LG does not publish engineering notes for every algorithm revision. Treat a verified before/after scene as evidence and a forum update date as a lead.
Safe responses
Keep supported protection enabled. Update via LG's public channel, turn off source screen dimmers only when diagnosing, use reasonable SDR output and display sleep for desktop use, and report reproducible false positives to LG with firmware and timestamp.
Do not enter IN-START/EZ-Adjust to change TPC. Service interfaces contain factory values unrelated to picture preference; errors can affect operation and warranty. Manual Pixel Cleaning does not disable active dimming and is not a remedy.
ASBL/TPC FAQ
Can subtitles prevent dimming?
Bright changing subtitles may alter detection, but they are not a reliable fix. Use them according to viewing needs.
Why do dark scenes trigger protection?
Low-motion photography can resemble an unchanged frame to an algorithm that cannot know the director's intent.
Is the fade permanent?
No. Protection-based luminance normally recovers when content changes. Persistent image damage is a different diagnosis.

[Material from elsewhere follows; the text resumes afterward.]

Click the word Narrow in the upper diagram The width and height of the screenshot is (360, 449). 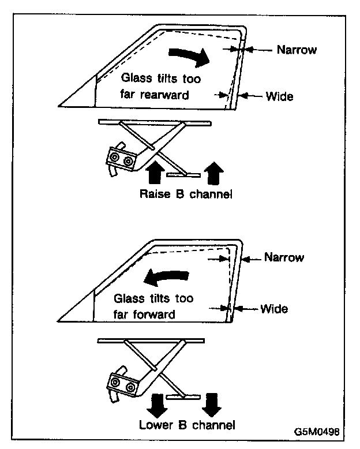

Can OLED Control safely override it?
The app should not be represented as rewriting or bypassing LG panel-protection firmware.
Dark-film example
Imagine a five-minute night conversation with a locked camera and mostly black background. If it starts readable, fades gradually and immediately returns when the playback bar appears, that pattern supports a false static-scene classification. If it is equally dark from the first frame, mastering, Dolby Vision mode, room reflections or source output are more likely.
Repeat the timestamp instead of relying on memory. Keep subtitles, picture mode and room light constant. This produces evidence suitable for LG and avoids sacrificing protection across every other use case.
Desktop example
A code editor or news dashboard is genuinely static for long periods. In that case protection is responding to the exposure pattern it was designed for. Moderate SDR output, screen sleep, hidden taskbar and varied windows are safer than trying to make the panel ignore an all-day interface.
When to involve support
Report dimming that repeatedly affects normal moving content across internal apps and direct HDMI sources after supported firmware updates. Supply the exact model suffix, firmware, picture mode, title, timestamp, elapsed time and a fixed-exposure video. This gives LG a reproducible false-positive case. A statement that “ASBL is aggressive” without the signal and timing cannot distinguish protection from energy saving or source behavior.